The Judge's role is to apply the law. Judges act in accordance with the law set down by Parliament and with law they develop themselves, including by interpreting the meaning of legislation passed by Parliament.

It is important that political or other pressures do not influence Judges when they are making decisions in individual cases, otherwise the integrity of the justice system would be undermined. There are several mechanisms in place which help to maintain Judges' independence, such as permanent tenure and protection of remuneration.

In addition Judges cannot be sued for actions performed in a judicial capacity. This means decisions can be made without interference or fear of adverse personal consequences.

If the decisions of a Judge result in negative or unfair consequences appeal and review rights are available.

To whom are Judges accountable?

Judges are accountable mainly through appeal or review processes and public scrutiny. They are not answerable for their decisions to any superior authority. Nor are they accountable in the same way as, for example, Government Ministers are to Parliament.

This is because Judges have to be independent, so that the justice system will be impartial. To be effective, however, Judges must have the confidence of the public. This means that although Judges do not require public support for everything they do, people must have confidence in their honesty and integrity, and in the impartiality, consistency and fairness of their decisions.

How do Judges maintain public confidence?

There are several ways in which Judges keep the public confidence, including:

  • an appointment process aimed at the selection of the most suitable people to be Judges;
  • continuing education for Judges;
  • public scrutiny through open justice; and
  • appeals and judicial review.

Appointments Process

New Judges are sought through advertisements or by seeking nominations from a range of people and agencies. Applicants must have legal qualifications, have been a barrister or solicitor for at least seven years, and have a reputation for honesty, integrity, impartiality and good judgement.

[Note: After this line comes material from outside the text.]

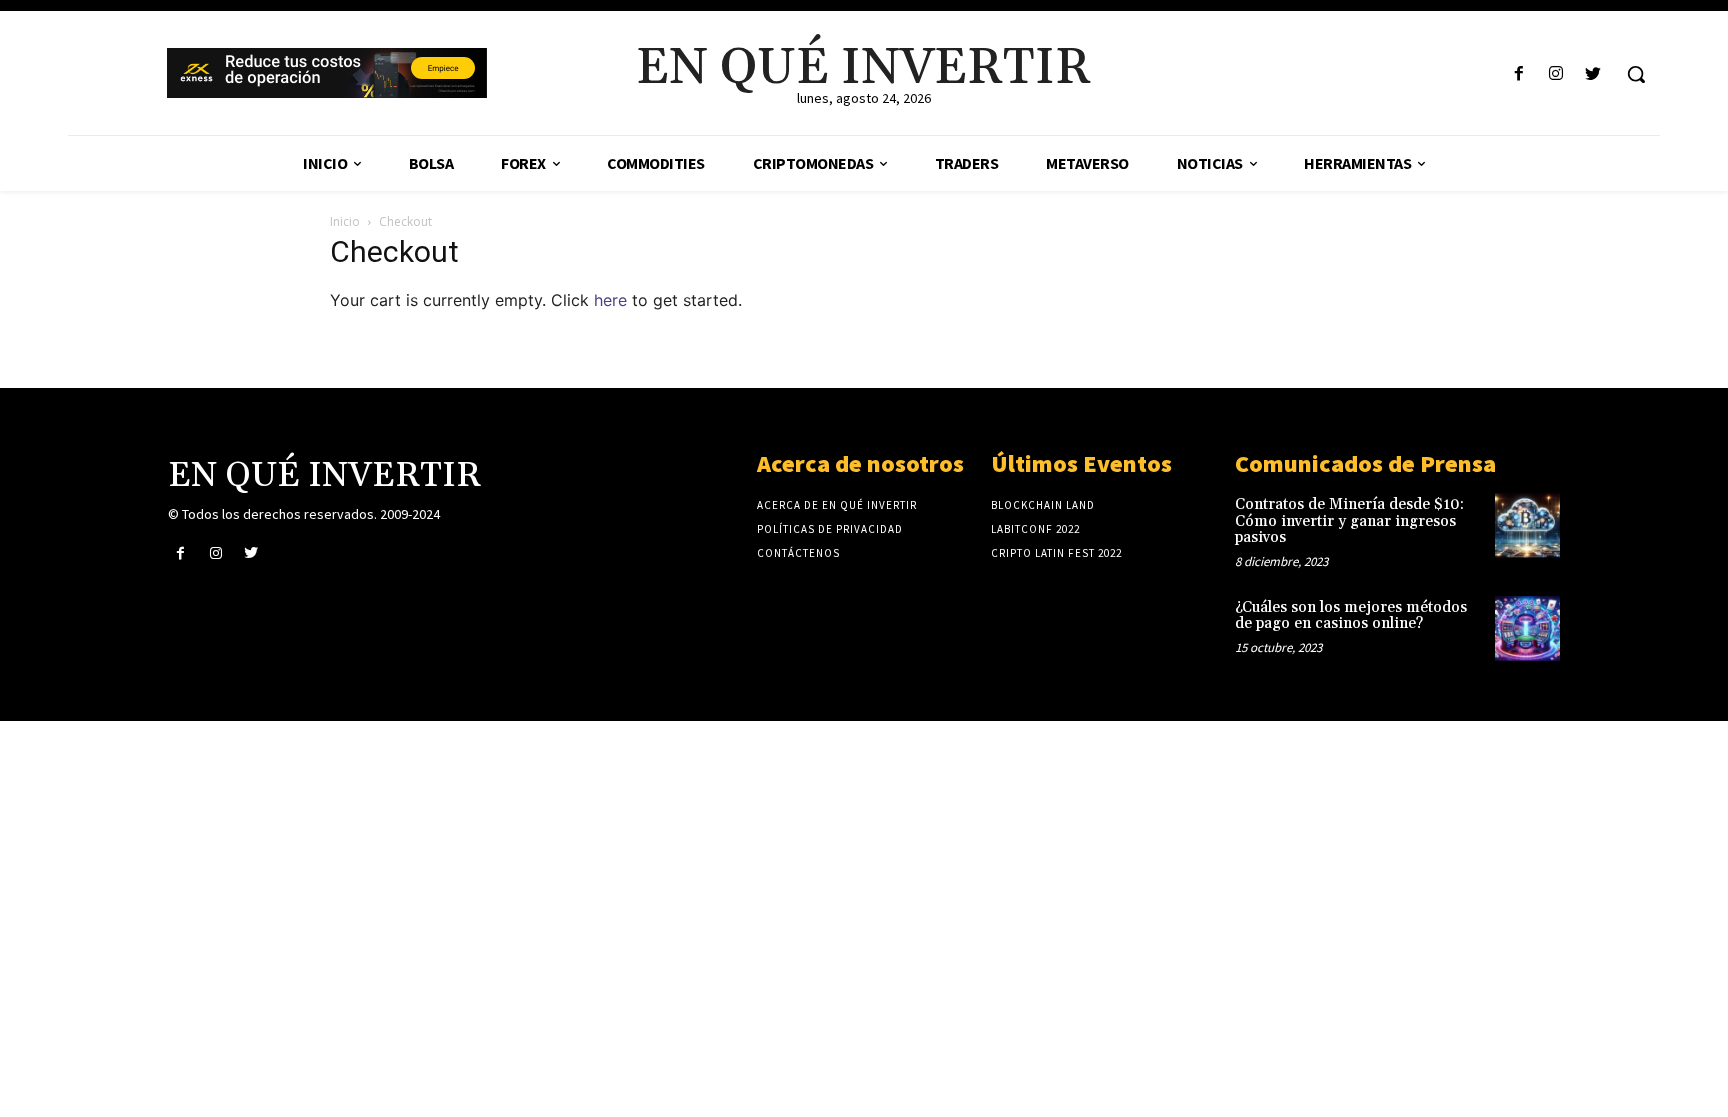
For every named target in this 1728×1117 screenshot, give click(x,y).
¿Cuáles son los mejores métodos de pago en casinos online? (1351, 616)
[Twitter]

The Governor-General appoints all Judges, in most cases on the advice of the Attorney-General. There are two exceptions. First, Māori Land Court Judges are appointed on the advice of the Minister of Māori Affairs. Second, the Governor-General takes the advice of the Prime Minister when appointing the Chief Justice. The final recommendations for appointment are made only after an extensive consultation process.

More information about the appointment of Judges is available from the Attorney-General's Judicial Appointments Unit. The Unit's contact details are:

The Judicial Appointments Officer
The Attorney-General's Judicial Appointments Unit
DX SX 10088
Telephone: 04 473 3890 or 0800 473 389
Facsimile: 04 473 3891

Ongoing Education

Judges receive continuing education from the Institute of Judicial Studies. Further training helps Judges maintain and enhance their knowledge and the quality of their decisions.

Open Justice

Judges generally work in public and have to give reasons for their decisions. Most court hearings are open to the public except some cases that are sensitive and confidential. This public scrutiny is a check on the conduct of Judges. Because Judges' decisions are published, their reasoning is open to further scrutiny and professional criticism in the media and specialist legal journals.

Appeal and Review

Judges are accountable because their decisions are open to appeal and, in some cases, review. If a Judge has made an error in law, or misinterpreted the facts in a case, then it is possible to appeal. Every decision a Judge makes can be appealed against, except for the decisions made by a final appeal court, such as the Supreme Court.